Historically , due to many reasons dating all the way back to Netscape navigator, Mozilla firefox has ruled the roost on the Linux platform, and it has served it well, but has of late been made to feel a little long in the tooth due to the new kid on the block, Google Chrome or Chromium. Well this is about to change.
I have been testing the latest trunk build of Mozilla Firefox 3.7 on my Ubuntu 9.10 64bit machines, and it perform's extremely well, and is major improvement over the 3.5 version that now comes pre-installed with Ubuntu 9.10. They have also been watching the competition and have taken a couple of ideas that Google brought to the party, which is opening new tabs for clicked on links next to the original window, rather that at the end of all your open tabs. This is one of the nice features I really like about Chromium, and this does Firefox no harm at all.
I still think the designers for Firefox on Linux version could do a better job with the general layout of tabs and the icons in a default install. The other thing you get with Firefox today is the excellent Mozilla Weave cloud based bookmark/tab store, which makes switching versions simple, and the thousands of extensions and plugins you get with Firefox, which will take Chrome a good many years to replicate.
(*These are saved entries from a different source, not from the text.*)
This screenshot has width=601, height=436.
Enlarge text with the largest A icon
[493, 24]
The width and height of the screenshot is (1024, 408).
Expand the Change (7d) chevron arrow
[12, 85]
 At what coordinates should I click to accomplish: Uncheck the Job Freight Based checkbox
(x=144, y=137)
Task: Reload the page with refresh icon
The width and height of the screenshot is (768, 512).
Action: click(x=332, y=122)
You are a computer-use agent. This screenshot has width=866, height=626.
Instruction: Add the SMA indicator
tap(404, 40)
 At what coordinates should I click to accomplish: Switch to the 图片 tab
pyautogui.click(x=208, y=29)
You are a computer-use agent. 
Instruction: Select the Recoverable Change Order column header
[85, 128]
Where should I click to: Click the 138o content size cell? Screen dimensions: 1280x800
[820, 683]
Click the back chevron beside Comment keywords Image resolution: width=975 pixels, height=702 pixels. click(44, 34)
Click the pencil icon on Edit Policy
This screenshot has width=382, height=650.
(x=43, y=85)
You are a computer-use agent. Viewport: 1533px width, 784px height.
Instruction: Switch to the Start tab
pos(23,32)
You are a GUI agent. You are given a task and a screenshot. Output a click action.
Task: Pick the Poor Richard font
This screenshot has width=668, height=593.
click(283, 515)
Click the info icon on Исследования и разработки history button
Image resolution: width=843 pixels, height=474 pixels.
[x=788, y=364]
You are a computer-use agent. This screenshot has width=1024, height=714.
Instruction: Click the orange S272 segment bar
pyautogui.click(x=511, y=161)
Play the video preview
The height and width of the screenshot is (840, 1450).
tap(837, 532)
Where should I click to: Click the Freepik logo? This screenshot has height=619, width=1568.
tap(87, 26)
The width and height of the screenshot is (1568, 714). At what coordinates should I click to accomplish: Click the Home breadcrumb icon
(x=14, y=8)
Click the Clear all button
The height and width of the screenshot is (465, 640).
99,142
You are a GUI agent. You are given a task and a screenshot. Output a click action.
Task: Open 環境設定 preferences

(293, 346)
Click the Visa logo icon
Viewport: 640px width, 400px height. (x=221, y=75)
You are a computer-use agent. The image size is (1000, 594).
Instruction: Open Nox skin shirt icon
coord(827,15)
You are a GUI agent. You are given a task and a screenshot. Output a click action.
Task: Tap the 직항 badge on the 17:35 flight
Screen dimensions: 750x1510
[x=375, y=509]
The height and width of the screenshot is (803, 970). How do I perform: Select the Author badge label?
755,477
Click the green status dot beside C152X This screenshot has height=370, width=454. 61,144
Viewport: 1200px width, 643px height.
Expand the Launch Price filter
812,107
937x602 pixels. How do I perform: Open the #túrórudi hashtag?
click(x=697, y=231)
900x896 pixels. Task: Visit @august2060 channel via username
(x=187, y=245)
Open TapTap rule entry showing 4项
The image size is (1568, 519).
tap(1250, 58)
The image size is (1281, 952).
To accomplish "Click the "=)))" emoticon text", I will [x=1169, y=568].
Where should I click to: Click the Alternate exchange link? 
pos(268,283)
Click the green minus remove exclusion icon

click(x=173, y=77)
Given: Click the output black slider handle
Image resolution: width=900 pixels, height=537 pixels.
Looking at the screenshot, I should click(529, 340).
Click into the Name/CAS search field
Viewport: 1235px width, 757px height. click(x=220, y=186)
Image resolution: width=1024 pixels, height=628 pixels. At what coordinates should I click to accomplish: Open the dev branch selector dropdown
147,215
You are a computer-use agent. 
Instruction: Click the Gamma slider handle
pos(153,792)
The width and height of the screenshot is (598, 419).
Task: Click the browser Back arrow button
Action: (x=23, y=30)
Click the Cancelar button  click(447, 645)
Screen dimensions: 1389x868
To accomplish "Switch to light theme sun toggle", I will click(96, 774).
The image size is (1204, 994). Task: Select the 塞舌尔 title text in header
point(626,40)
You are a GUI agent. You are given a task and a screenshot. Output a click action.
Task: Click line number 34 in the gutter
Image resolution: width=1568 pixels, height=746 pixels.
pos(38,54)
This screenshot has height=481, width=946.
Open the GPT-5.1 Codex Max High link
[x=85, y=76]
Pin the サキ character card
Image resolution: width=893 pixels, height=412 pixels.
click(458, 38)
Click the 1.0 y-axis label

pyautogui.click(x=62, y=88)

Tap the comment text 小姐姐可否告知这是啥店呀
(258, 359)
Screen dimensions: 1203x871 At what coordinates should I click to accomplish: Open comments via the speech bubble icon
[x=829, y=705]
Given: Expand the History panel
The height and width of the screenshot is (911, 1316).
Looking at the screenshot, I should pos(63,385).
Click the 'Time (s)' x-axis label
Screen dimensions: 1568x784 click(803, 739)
The one big thing that Chromium still lacks is the build in version check which firefox has had for years. On Linux to some extent this is mitigated by your software repositiories, but if you want to go off piste and test the latest versions, this is a very useful built in feature.
As I said at the top of this post, competition is good, and I'm sure the Chromium developers will deliver on their syncing software, and the extensions are already starting to appear, even if they are still a little basic.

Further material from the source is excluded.